### Task brief
For the listing that follows, report how many lines contain the string "filter", giving the number alone.

### Record set
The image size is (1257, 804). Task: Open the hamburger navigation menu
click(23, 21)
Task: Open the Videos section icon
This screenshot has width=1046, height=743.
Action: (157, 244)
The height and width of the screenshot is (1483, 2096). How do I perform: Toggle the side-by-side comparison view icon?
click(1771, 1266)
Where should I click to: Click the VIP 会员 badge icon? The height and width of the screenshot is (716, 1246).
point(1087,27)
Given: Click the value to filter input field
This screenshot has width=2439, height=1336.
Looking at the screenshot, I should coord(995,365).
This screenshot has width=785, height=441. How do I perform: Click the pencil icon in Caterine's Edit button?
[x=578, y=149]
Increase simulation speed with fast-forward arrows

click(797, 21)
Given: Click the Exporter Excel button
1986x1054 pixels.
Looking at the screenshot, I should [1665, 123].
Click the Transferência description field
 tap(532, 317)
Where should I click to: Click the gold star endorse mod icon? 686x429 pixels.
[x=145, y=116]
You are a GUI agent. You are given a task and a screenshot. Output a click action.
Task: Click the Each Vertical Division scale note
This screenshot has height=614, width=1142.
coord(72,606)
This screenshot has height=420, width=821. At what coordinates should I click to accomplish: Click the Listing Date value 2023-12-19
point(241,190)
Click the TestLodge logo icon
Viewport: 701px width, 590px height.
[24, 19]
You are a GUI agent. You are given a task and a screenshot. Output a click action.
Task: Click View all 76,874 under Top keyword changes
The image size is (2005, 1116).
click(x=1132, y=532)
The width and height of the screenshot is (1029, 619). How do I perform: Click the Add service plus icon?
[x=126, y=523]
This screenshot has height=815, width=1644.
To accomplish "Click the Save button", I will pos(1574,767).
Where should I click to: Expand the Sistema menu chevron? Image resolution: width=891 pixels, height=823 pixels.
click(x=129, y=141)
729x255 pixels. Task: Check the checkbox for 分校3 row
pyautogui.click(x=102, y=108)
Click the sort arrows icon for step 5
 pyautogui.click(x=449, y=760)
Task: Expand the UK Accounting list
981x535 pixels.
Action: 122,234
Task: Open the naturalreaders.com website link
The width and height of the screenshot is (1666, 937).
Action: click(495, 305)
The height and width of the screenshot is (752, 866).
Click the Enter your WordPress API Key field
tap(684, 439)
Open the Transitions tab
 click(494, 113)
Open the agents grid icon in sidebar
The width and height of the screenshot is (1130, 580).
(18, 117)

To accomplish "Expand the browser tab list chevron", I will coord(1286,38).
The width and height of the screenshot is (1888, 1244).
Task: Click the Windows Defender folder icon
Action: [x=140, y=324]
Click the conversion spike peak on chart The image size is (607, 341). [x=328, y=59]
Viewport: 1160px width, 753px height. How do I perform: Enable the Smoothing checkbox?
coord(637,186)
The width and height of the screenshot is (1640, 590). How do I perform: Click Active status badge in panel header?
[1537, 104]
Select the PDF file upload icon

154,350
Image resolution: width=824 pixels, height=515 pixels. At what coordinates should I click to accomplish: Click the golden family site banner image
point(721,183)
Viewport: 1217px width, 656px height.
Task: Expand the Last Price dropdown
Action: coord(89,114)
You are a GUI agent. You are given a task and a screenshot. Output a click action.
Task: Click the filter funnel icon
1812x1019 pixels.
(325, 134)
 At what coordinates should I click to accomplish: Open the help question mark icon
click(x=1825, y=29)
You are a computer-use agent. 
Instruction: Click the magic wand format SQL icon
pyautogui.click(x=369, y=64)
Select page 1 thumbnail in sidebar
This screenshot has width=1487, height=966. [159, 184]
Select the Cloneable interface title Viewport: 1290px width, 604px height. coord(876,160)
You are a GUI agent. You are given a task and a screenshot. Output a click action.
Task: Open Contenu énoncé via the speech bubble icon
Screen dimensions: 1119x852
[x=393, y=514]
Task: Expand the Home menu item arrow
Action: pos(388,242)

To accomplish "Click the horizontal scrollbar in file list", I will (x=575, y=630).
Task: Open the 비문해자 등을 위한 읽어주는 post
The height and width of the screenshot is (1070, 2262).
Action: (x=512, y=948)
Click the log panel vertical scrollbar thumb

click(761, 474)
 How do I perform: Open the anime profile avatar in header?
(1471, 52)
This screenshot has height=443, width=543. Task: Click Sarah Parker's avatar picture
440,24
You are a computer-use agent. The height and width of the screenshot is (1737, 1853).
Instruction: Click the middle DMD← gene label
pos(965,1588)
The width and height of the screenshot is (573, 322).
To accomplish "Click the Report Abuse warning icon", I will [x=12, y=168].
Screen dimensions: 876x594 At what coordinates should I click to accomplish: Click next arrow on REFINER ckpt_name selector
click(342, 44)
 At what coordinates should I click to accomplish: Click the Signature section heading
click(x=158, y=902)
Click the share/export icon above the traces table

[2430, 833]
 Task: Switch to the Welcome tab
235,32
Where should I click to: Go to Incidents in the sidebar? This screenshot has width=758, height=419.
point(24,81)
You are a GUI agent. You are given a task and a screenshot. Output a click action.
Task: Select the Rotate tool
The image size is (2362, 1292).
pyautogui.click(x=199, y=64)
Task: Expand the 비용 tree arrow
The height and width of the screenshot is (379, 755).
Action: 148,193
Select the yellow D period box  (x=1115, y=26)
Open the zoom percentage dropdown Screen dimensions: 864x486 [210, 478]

### Final answer
2